How to use the Dashboard to improve your app
Important
LUIS will be retired on October 1st 2025 and starting April 1st 2023 you will not be able to create new LUIS resources. We recommend migrating your LUIS applications to conversational language understanding to benefit from continued product support and multilingual capabilities.
Find and fix problems with your trained app's intents when you are using example utterances. The dashboard displays overall app information, with highlights of intents that should be fixed.
Review Dashboard analysis is an iterative process, repeat as you change and improve your model.
This page will not have relevant analysis for apps that do not have any example utterances in the intents, known as pattern-only apps.

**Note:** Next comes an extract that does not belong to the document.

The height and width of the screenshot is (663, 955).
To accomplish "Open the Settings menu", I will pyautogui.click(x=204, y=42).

The three problems addressed in the dashboard are:
Issue | Chart color | Explanation |
---|---|---|
Data imbalance | - | This occurs when the quantity of example utterances varies significantly. All intents need to have roughly the same number of example utterances - except the None intent. It should only have 10%-15% of the total quantity of utterances in the app. If the data is imbalanced but the intent accuracy is above certain threshold, this imbalance is not reported as an issue. Start with this issue - it may be the root cause of the other issues. |
Unclear predictions | Orange | This occurs when the top intent and the next intent's scores are close enough that they may flip on the next training, due to negative sampling or more example utterances added to intent. |
Incorrect predictions | Red | This occurs when an example utterance is not predicted for the labeled intent (the intent it is in). |
Correct predictions are represented with the color blue.

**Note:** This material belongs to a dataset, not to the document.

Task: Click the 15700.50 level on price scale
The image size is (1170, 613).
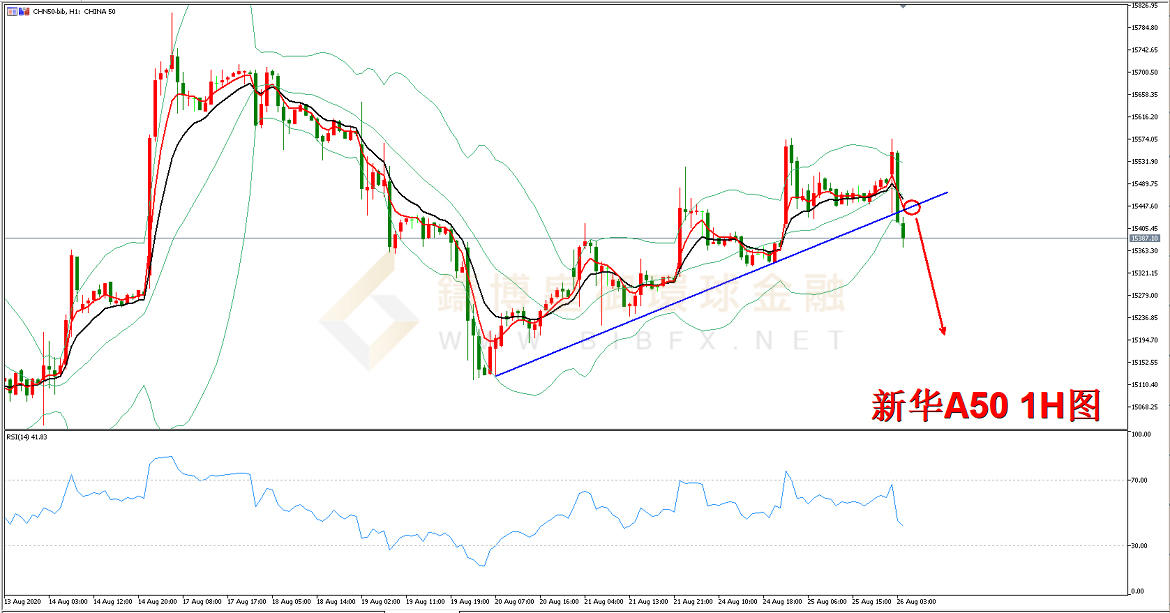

The dashboard shows these issues and tells you which intents are affected and suggests what you should do to improve the app.
Before you train the app, the dashboard does not contain any suggestions for fixes. Train your app to see these suggestions.
The Publishing status card contains information about the active version's last publish.
Check that the active version is the version you want to fix.
This also shows any external services, published regions, and aggregated endpoint hits.
The Training evaluation card contains the aggregated summary of your app's overall accuracy by area. The score indicates intent quality.
The chart indicates the correctly predicted intents and the problem areas with different colors. As you improve the app with the suggestions, this score increases.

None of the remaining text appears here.